Les derniers investissements dans la décharge remonteraient au lendemain du séisme de janvier 2010. Ils ont été consentis par des institutions internationales comme Cérès, la Banque interaméricaine de développement (BID) et la mission onusienne.
Actuellement, le site ne présente aucun signe d’aménagement. Il n’a ni revêtement, ni système de drainage, ni dispositif de gestion du méthane, ni séparation des déchets.
Des promesses non tenues …
Pourtant, « Truitier est rentable. Le problème c’est que d’autres instances font de l’argent avec le site. Il y a la mairie de Cité Soleil qui taxe les compagnies privées qui l’utilisent. Le Smcrs ne reçoit même pas un centime. Ce, malgré les rencontres et les conférences tenues avec elle sur ce qui devrait être fait », dénonce Sophia Seignon, directrice de la décharge nationale.

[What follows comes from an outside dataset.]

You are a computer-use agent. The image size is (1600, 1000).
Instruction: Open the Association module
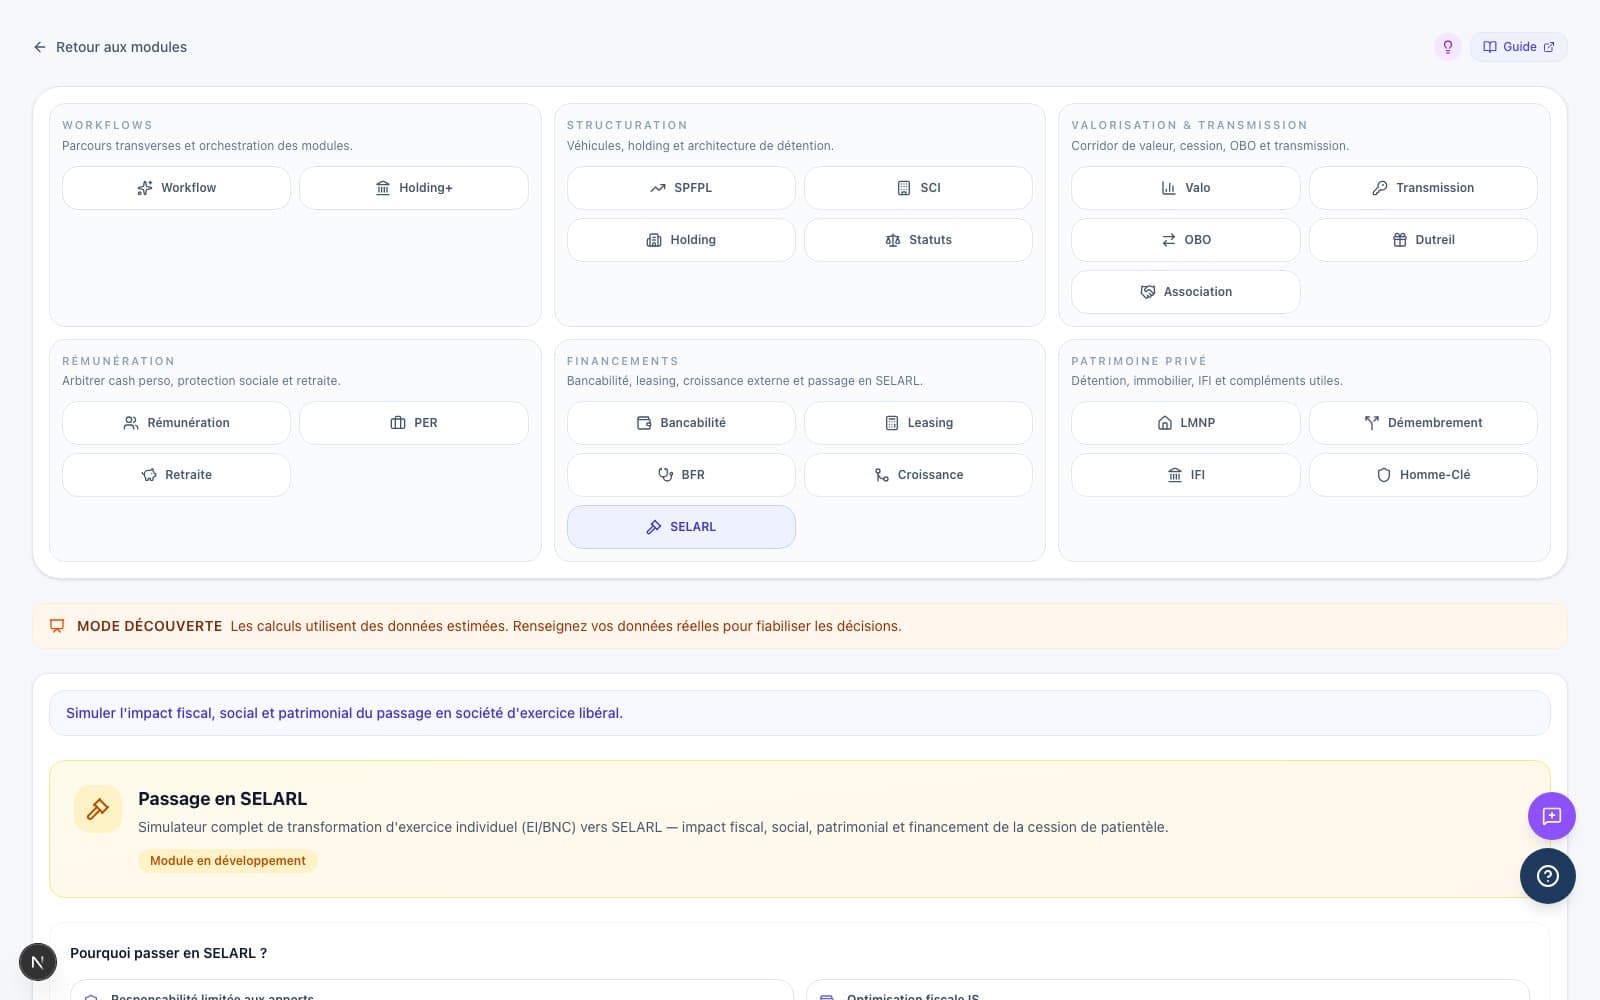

« Après de nombreux pourparlers, il était entendu que – quand la mairie de Cité Soleil aurait fini de faire la comptabilité, elle nous donnerait 30% afin que Truitier puisse trouver quelque chose. Même pour nous procurer de l’eau traitée, nous devons utiliser notre propre argent, poursuit Seignon. La mairie de Cité Soleil ne respecte pas ses promesses et garde tout l’argent. Il y a des entreprises qui mensuellement donnent plus de 200 mille gourdes. D’autres, 50 mille. D’autres, 70 mille ».
La production annuelle de déchets solides est estimée à 30 mille tonnes ; alors que les ordures ménagères représentent 912 500 tonnes, selon des chiffres avancés par des officiels haïtiens. A Port-au-Prince, la quantité moyenne de déchets générés est estimée à 6 mille m3 par jour. Seulement 30 % sont collectés. Le reste est déversé notamment dans les ravins et les rues.

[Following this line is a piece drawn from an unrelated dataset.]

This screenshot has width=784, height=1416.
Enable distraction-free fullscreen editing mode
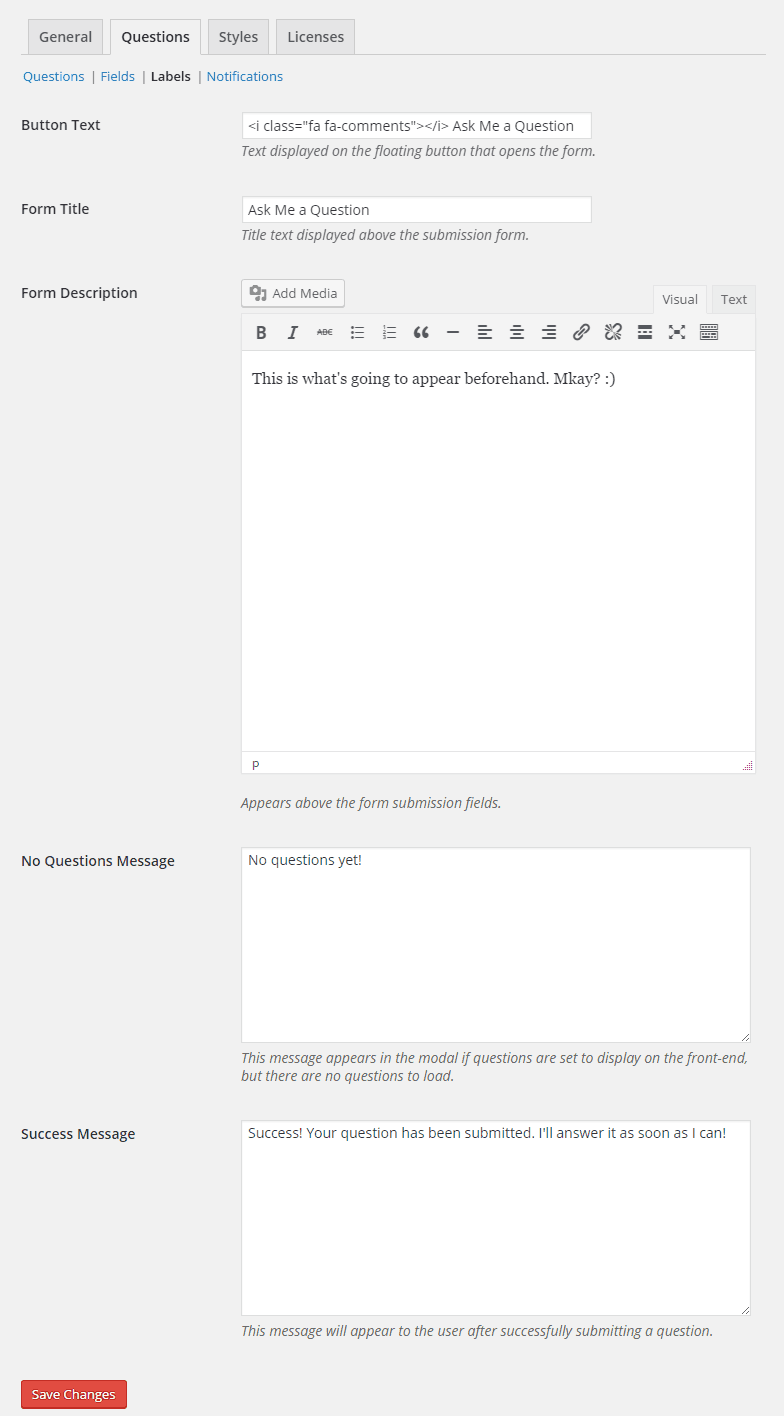(677, 333)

Le taux actuel d’enfouissement des déchets est de 800 tonnes par jour. Une partie des déchets collectés est incinérée par les ménages, sans penser à l’impact sur leur qualité de vie.

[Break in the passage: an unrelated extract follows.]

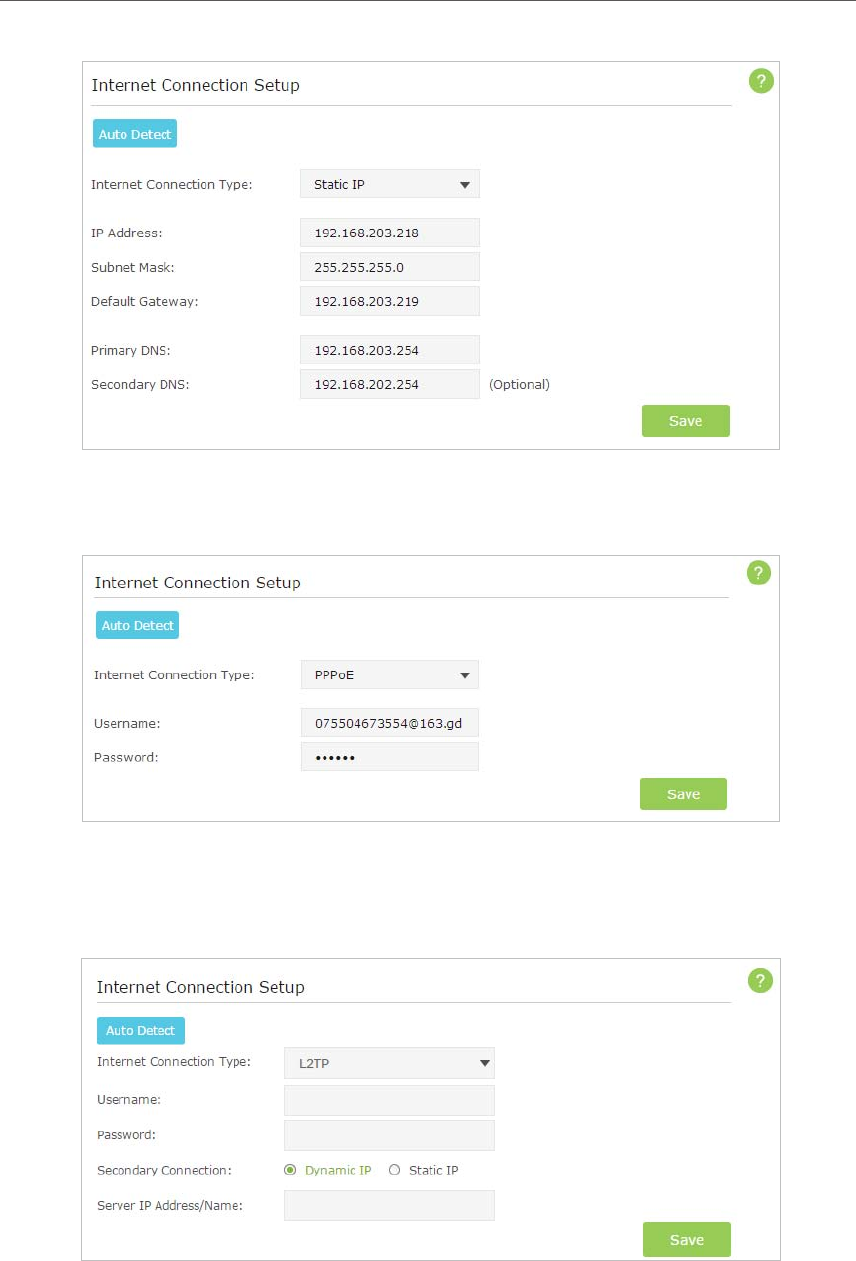Save the Static IP settings
The width and height of the screenshot is (856, 1261).
[x=685, y=421]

Aucune institution ne coordonne ni ne contrôle les interventions qui se font dans le domaine de la gestion des déchets qui ne suit nullement une stratégie cohérente et planifiée. Ainsi se révèle-t-elle inefficace voire absente dans certaines zones et régions du pays en raison des lacunes de capacités, de ressources, et de l’absence de progrès concluants touchant la gestion et la modernisation du secteur. « Les nombreuses interventions effectuées par les institutions étatiques et les initiatives privées se sont révélées jusqu’ici insuffisantes pour effectuer adéquatement le ramassage d’ordures », a insisté Dieuseul Simon Desras – en juin 2016, dès lors ministre de l’Environnement.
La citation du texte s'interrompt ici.